In memoriam : Françoise Héritier (1933-2017) – le désordre et l’effroi naissent des barrières qu’on lui oppose

Société inclusive

Date de rédaction :
01 décembre 2017

En 2010, dans un Guide repère de la Fondation Médéric Alzheimer dont elle était présidente honoraire, l’anthropologue soulignait le changement des représentations de la maladie d’Alzheimer qui s’étaient opérées depuis une décennie. On voyait les choses comme « une affaire de famille, de responsabilités transférées et assumées par un proche, un fardeau. C’était donc une fin en soi que de vouloir fournir des moyens pour alléger ce poids », écrivait-elle. Aujourd’hui, « les priorités ne sont plus les mêmes. L’illusion d’une réponse médicamenteuse a disparu ainsi que celle d’une prise en charge complète par la solidarité nationale. On admet désormais que toute situation est particulière, que la maladie ne se manifeste pas, n’évolue pas de la même manière pour tous. D’une certaine façon, nous sommes devenus plus avertis, plus pragmatiques, plus modestes. Mais le grand changement de point de vue est autre : désormais, c’est la personne malade qui prime sur son mal et ses symptômes. Parler de personne malade est en soi une reconnaissance du fait que cette personne n’est pas identifiable et définissable par la maladie qui la touche. Elle n’est pas un Alzheimer ». Pour l’ethnologue, désormais, « la personne, ses droits, ses choix, ses rythmes de vie, prennent le pas sur ce mal qu’on ne peut traiter. La thématique est devenue celle, exigeante, du maintien des liens menacés et d’une identité jamais perdue : cette personne est pour toujours l’époux, la mère, le frère, la grand-mère…, place qu’elle ne peut plus nommer peut-être mais qui est la sienne et qui sert d’appui à des actes (regarder des photographies, chanter une chanson, caresser un chat, boire ensemble un chocolat…) dont le sens n’est pas de durer dans la mémoire mais dans leur effectuation même, ici et maintenant. La personne malade est celle qui souffre en premier de la détérioration de ses capacités cognitives, mais elle est capable fort longtemps d’intervenir pour gérer sa propre vie et faire entendre ses volontés et désirs, même s’ils paraissent mineurs : manger avec ses doigts, sortir et rentrer la nuit dans un jardin attenant, s’assoupir au salon à des heures indues, se vêtir à sa guise… Le désordre et l’effroi naissent des barrières qu’on lui oppose ».

[DONNÉES ENREGISTRÉES]:
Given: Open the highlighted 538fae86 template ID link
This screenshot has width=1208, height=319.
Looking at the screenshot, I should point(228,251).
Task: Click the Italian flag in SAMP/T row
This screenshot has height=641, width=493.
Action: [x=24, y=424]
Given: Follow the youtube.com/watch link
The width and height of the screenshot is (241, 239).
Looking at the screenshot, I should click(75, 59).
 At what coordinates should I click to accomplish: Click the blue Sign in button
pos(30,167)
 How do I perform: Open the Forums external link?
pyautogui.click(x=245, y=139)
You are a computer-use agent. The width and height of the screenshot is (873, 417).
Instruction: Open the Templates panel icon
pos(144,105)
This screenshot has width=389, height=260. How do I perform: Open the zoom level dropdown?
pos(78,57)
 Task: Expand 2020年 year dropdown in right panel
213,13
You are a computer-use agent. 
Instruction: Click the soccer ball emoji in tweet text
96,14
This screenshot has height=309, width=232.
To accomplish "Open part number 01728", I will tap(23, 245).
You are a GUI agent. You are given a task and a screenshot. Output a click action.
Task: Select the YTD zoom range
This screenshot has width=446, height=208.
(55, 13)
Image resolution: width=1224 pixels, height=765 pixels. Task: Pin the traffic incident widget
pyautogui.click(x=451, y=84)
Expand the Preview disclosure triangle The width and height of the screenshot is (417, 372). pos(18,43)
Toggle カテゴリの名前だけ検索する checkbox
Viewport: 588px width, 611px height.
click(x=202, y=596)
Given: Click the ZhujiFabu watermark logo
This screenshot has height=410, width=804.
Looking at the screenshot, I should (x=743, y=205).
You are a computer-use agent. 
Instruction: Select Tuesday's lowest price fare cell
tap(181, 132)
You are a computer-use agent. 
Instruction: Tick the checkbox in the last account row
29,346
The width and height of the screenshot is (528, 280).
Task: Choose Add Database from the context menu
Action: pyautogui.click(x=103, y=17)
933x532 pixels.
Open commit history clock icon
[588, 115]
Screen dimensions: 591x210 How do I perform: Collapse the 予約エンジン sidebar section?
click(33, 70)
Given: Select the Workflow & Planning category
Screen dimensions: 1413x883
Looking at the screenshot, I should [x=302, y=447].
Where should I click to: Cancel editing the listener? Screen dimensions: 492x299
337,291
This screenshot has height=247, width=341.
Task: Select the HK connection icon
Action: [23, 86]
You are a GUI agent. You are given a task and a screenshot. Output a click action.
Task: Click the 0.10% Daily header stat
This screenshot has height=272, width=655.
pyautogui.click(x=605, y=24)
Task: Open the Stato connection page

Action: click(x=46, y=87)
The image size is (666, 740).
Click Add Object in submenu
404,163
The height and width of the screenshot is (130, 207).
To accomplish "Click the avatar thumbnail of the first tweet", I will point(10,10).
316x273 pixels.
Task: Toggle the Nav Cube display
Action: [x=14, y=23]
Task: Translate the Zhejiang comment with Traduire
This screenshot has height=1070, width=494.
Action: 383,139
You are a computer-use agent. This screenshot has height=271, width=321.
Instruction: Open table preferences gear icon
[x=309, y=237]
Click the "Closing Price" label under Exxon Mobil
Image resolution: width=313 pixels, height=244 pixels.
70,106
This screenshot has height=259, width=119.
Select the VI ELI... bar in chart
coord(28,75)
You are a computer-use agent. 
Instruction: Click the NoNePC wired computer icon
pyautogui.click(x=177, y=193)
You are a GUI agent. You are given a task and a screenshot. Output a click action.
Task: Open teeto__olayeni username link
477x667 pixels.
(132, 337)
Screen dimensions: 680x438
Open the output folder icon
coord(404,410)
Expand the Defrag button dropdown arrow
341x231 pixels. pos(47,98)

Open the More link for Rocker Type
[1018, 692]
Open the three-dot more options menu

[CONSIGNES DE TRAVAIL]:
(1) Relevez, dans l'hommage à Françoise Héritier, tous les actes cités entre parenthèses comme servant d'appui à la place de la personne malade.
(2) D'après l'hommage à Françoise Héritier, quelle fonction occupait-elle au sein de la Fondation Médéric Alzheimer ?
(3) Prolongez l'hommage à Françoise Héritier au-delà de sa dernière phrase.

[RÉPONSES PAR CONSIGNE]:
(1)
- regarder des photographies
- chanter une chanson
- caresser un chat
- boire ensemble un chocolat

(2) Elle en était présidente honoraire.

(3)
Guisset-Martinez MJ et Villez M. L’identité retrouvée. Nouveaux liens, nouvelles solidarités pour une autre approche de la maladie d’Alzheimer. Repères pour les pratiques professionnelles. Paris : Fondation Médéric Alzheimer. Guide Repères. Décembre 2010. 184 p. ISBN 978-2-917258-00-2. www.fondation-mederic-alzheimer.org/Nos-Travaux/Nos-ouvrages.